[Stored data]
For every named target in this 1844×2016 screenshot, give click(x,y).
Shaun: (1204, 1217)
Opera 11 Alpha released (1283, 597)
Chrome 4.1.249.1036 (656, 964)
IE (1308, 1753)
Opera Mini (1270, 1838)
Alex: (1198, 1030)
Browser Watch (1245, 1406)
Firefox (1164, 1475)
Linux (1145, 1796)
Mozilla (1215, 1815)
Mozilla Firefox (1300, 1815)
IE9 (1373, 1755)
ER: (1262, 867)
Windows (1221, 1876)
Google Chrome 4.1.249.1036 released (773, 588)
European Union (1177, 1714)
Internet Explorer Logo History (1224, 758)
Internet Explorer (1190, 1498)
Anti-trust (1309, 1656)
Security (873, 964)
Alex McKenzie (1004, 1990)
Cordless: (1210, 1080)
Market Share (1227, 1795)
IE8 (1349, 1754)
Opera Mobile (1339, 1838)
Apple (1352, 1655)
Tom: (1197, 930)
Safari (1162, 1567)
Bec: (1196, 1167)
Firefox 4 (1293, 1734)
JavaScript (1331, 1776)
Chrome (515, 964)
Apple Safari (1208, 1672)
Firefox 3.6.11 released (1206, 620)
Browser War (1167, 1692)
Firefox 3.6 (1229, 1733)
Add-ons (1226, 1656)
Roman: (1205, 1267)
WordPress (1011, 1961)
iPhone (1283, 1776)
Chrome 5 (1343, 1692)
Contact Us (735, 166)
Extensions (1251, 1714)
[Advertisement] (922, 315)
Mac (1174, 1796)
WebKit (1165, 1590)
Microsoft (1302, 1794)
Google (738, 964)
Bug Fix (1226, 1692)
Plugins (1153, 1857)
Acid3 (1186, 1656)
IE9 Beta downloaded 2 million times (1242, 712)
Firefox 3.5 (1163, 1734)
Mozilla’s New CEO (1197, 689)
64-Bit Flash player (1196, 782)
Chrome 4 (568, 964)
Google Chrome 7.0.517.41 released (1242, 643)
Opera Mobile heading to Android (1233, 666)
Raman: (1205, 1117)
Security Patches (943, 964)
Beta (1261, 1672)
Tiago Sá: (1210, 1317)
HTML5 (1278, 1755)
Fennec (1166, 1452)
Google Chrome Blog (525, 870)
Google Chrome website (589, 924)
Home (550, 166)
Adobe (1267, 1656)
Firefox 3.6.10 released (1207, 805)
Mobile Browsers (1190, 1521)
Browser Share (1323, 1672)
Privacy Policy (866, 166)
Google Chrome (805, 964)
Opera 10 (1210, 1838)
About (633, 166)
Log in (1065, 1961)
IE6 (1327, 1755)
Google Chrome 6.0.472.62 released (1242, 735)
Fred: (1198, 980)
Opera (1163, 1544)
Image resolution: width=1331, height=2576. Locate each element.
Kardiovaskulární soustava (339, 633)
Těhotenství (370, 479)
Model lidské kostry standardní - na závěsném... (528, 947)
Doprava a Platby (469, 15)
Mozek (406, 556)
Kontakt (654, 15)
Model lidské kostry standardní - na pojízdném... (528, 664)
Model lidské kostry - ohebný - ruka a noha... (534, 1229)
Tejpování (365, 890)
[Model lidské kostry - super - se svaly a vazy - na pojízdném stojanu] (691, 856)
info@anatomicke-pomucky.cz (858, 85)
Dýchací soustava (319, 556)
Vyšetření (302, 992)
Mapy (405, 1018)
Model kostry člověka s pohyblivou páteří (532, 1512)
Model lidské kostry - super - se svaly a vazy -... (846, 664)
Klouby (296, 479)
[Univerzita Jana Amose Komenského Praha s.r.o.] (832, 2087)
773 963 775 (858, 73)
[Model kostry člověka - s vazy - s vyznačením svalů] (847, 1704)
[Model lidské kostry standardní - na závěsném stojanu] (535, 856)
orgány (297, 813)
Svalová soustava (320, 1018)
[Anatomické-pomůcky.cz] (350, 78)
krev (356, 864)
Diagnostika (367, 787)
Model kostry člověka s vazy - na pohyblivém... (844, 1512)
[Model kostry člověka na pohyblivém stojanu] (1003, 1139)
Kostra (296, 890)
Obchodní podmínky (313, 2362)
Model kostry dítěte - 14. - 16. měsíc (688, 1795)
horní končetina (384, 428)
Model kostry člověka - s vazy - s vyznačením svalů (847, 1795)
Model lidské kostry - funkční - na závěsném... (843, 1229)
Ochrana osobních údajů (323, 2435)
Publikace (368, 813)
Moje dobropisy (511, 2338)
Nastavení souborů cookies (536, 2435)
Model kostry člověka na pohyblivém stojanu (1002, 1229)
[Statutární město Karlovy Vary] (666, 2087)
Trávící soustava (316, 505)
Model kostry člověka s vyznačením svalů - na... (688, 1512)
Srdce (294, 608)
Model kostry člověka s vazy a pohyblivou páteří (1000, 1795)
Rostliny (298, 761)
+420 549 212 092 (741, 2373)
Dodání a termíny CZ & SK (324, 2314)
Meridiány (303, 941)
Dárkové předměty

* Assignment *
Print the records above exactly. Omit nothing.

* Result of this exercise *
For every named target in this 1844×2016 screenshot, give click(x,y).
Shaun: (1204, 1217)
Opera 11 Alpha released (1283, 597)
Chrome 4.1.249.1036 (656, 964)
IE (1308, 1753)
Opera Mini (1270, 1838)
Alex: (1198, 1030)
Browser Watch (1245, 1406)
Firefox (1164, 1475)
Linux (1145, 1796)
Mozilla (1215, 1815)
Mozilla Firefox (1300, 1815)
IE9 (1373, 1755)
ER: (1262, 867)
Windows (1221, 1876)
Google Chrome 4.1.249.1036 released (773, 588)
European Union (1177, 1714)
Internet Explorer Logo History (1224, 758)
Internet Explorer (1190, 1498)
Anti-trust (1309, 1656)
Security (873, 964)
Alex McKenzie (1004, 1990)
Cordless: (1210, 1080)
Market Share (1227, 1795)
IE8 (1349, 1754)
Opera Mobile (1339, 1838)
Apple (1352, 1655)
Tom: (1197, 930)
Safari (1162, 1567)
Bec: (1196, 1167)
Firefox 4 (1293, 1734)
JavaScript (1331, 1776)
Chrome (515, 964)
Apple Safari (1208, 1672)
Firefox 3.6.11 released (1206, 620)
Browser War (1167, 1692)
Firefox 3.6 (1229, 1733)
Add-ons (1226, 1656)
Roman: (1205, 1267)
WordPress (1011, 1961)
iPhone (1283, 1776)
Chrome 5 (1343, 1692)
Contact Us (735, 166)
Extensions (1251, 1714)
[Advertisement] (922, 315)
Mac (1174, 1796)
WebKit (1165, 1590)
Microsoft (1302, 1794)
Google (738, 964)
Bug Fix (1226, 1692)
Plugins (1153, 1857)
Acid3 (1186, 1656)
IE9 Beta downloaded 2 million times (1242, 712)
Firefox 3.5 (1163, 1734)
Mozilla’s New CEO (1197, 689)
64-Bit Flash player (1196, 782)
Chrome 4 (568, 964)
Google Chrome 7.0.517.41 released (1242, 643)
Opera Mobile heading to Android (1233, 666)
Raman: (1205, 1117)
Security Patches (943, 964)
Beta (1261, 1672)
Tiago Sá: (1210, 1317)
HTML5 (1278, 1755)
Fennec (1166, 1452)
Google Chrome Blog (525, 870)
Google Chrome website (589, 924)
Home (550, 166)
Adobe (1267, 1656)
Firefox 3.6.10 released (1207, 805)
Mobile Browsers (1190, 1521)
Browser Share (1323, 1672)
Privacy Policy (866, 166)
Google Chrome (805, 964)
Opera 10 (1210, 1838)
About (633, 166)
Log in (1065, 1961)
IE6 (1327, 1755)
Google Chrome 6.0.472.62 released (1242, 735)
Fred: (1198, 980)
Opera (1163, 1544)
Image resolution: width=1331, height=2576. Locate each element.
Kardiovaskulární soustava (339, 633)
Těhotenství (370, 479)
Model lidské kostry standardní - na závěsném... (528, 947)
Doprava a Platby (469, 15)
Mozek (406, 556)
Kontakt (654, 15)
Model lidské kostry standardní - na pojízdném... (528, 664)
Model lidské kostry - ohebný - ruka a noha... (534, 1229)
Tejpování (365, 890)
[Model lidské kostry - super - se svaly a vazy - na pojízdném stojanu] (691, 856)
info@anatomicke-pomucky.cz (858, 85)
Dýchací soustava (319, 556)
Vyšetření (302, 992)
Mapy (405, 1018)
Model kostry člověka s pohyblivou páteří (532, 1512)
Model lidské kostry - super - se svaly a vazy -... (846, 664)
Klouby (296, 479)
[Univerzita Jana Amose Komenského Praha s.r.o.] (832, 2087)
773 963 775 (858, 73)
[Model kostry člověka - s vazy - s vyznačením svalů] (847, 1704)
[Model lidské kostry standardní - na závěsném stojanu] (535, 856)
orgány (297, 813)
Svalová soustava (320, 1018)
[Anatomické-pomůcky.cz] (350, 78)
krev (356, 864)
Diagnostika (367, 787)
Model kostry člověka s vazy - na pohyblivém... (844, 1512)
[Model kostry člověka na pohyblivém stojanu] (1003, 1139)
Kostra (296, 890)
Obchodní podmínky (313, 2362)
Model kostry dítěte - 14. - 16. měsíc (688, 1795)
horní končetina (384, 428)
Model kostry člověka - s vazy - s vyznačením svalů (847, 1795)
Model lidské kostry - funkční - na závěsném... (843, 1229)
Ochrana osobních údajů (323, 2435)
Publikace (368, 813)
Moje dobropisy (511, 2338)
Nastavení souborů cookies (536, 2435)
Model kostry člověka na pohyblivém stojanu (1002, 1229)
[Statutární město Karlovy Vary] (666, 2087)
Trávící soustava (316, 505)
Model kostry člověka s vyznačením svalů - na... (688, 1512)
Srdce (294, 608)
Model kostry člověka s vazy a pohyblivou páteří (1000, 1795)
Rostliny (298, 761)
+420 549 212 092 (741, 2373)
Dodání a termíny CZ & SK (324, 2314)
Meridiány (303, 941)
Dárkové předměty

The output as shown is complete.